Poker – How to Handle Starting Hands

When playing poker, whether it’s Texas Holdem or other poker variations, beginners can often be overwhelmed by the large number of starting hands available in poker. In Texas Holdem, there are 169 different starting combinations, while in Omaha there are only aces and kings. In five card stud, players are offered four cards, plus an additional fifth card choice in the seven card stud. With all of these options, beginners must be able to quickly evaluate which hand they should play and which hand they should fold. But there’s more to starting hand strategy than this. Here are some pointers on how to play starting hands well.

Poker – How to Handle Starting Hands

· Not all pairs are created equal. Before you throw yourpoker chips into the pot, you need to consider how the cards might flow. If you have a pair of aces, but there are several other aces in the deck, you may be better off throwing your aces away and receiving more cash. A pair of kings is a good hand, but you can still be covered for a possibleces. Many losing players will throw away both their kings and their aces and are thus “pot committed.” With a better hand available, you can save yourself more chips if you are behind and save the blinds.

· Hands with three of a kind are not as strong as you would think. Three of a kind offers up a very strong hand, but it also has a higher likelihood of other players getting a stronger hand than you. If you are playing high low split games, you are better off getting two high cards and three low cards, or two low cards and three high cards. If you are playing in high / low, or eight card games, you have a better chance of getting a better hand than your opponents, so stay away from four card teasers and five card studs. You also want to avoid borrowed cards in this situation, as you may be creating a too big of a risk for yourself.

· If you are holding face cards, after seeing the flop, you should bet or raise to push out any drawing hands that may be in play. While you are hoping to take the pot immediately, you are hoping that your hand is good enough to win the race to the final card. While you are chasing the draw, players are trying to do the same thing. Pay close attention to your position at the table, and you should be fine.

· Betting is mandatory in heads up poker. Many players forget this fact, and the result is often that the small blind and big blind may call your bet, even though it is not reasonably likely. Consider this when you are either getting raised or defending your blind.

· When you are in the small blind, and there are multiple callers, you should cautious about calling because you are obviously behind. It is normal to want to take the lead in the betting, but you want to make sure that you are not dominated. Three or four players are not an especially dangerous concentration, but if you notice one player constantly raising in a super-tight pattern, chances are they are doing it with a good hand.

· In the big blind, you should also super-tight when you know you are behind. Even if you have a strong hand, chances are someone will raise and you will not get any action. Heads up poker is about creating a certain image, and while you are trying to act opposite your opponents, you cannot afford to appear weak when behind.

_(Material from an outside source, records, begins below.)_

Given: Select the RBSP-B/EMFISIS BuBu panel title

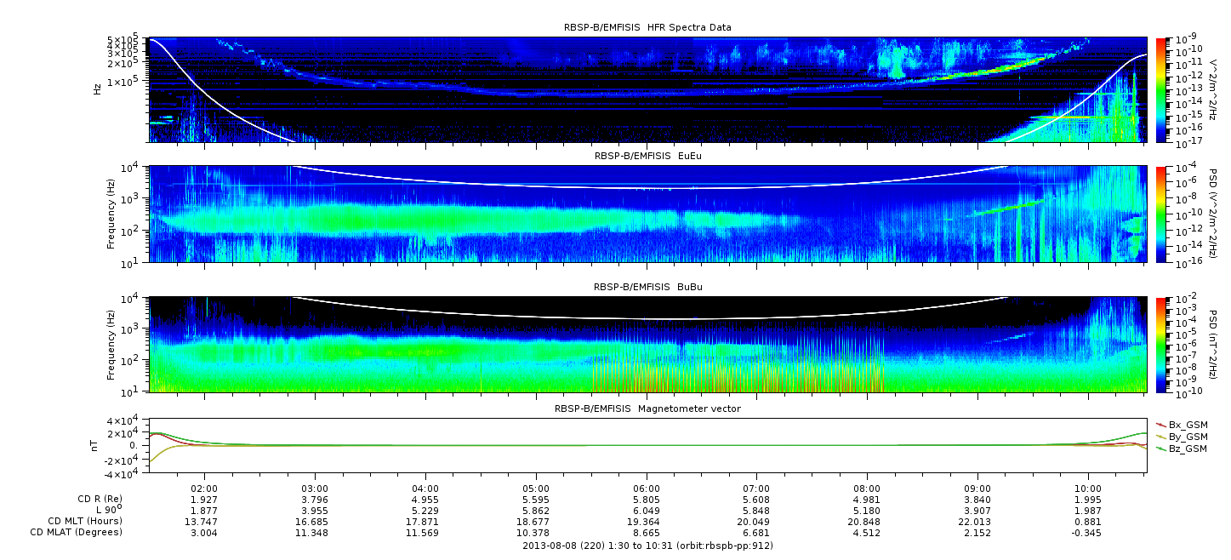Looking at the screenshot, I should 647,288.
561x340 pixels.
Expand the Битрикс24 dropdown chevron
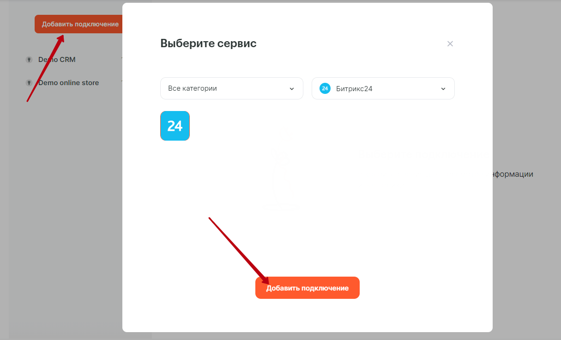(x=443, y=89)
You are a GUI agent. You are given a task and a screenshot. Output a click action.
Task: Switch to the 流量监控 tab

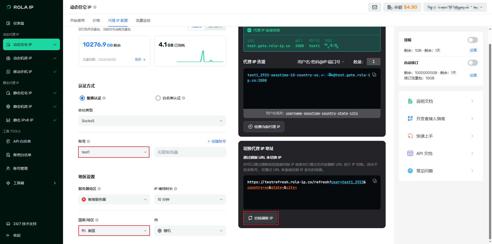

· One of the most important tools in heads up poker is the ability to instantly decide to either bet or check, it is not always necessarily a helpful tool. Checking is a passive play, unless for a loose flop, but betting is a means of exchange. You will not usually want to bet unless you have a very good hand, and only then. If you are raised, you can always get out, but if you if you like your hand, you like to play a little longer with it.

· Don’t call to try and catch a draw. As well as it can hurt your ability to judge what the other guy has, it also opens you up to possible bluffs.

· Cliffs generally speaking, if you have odds then you should bet, it’s as simple as that. If you are on a draw, you want to take the risk, although you want to be aware of your opponent’s aggression, if it’s worth it.

· Listen to your own words, it’s easy to talk myself out of pots, but if I am going to go all in against a flush draw, a straight draw, a three out of three straight, I am 100% willing to call. You don’t need to answer my questions, just listen to what you say, and you will be fine.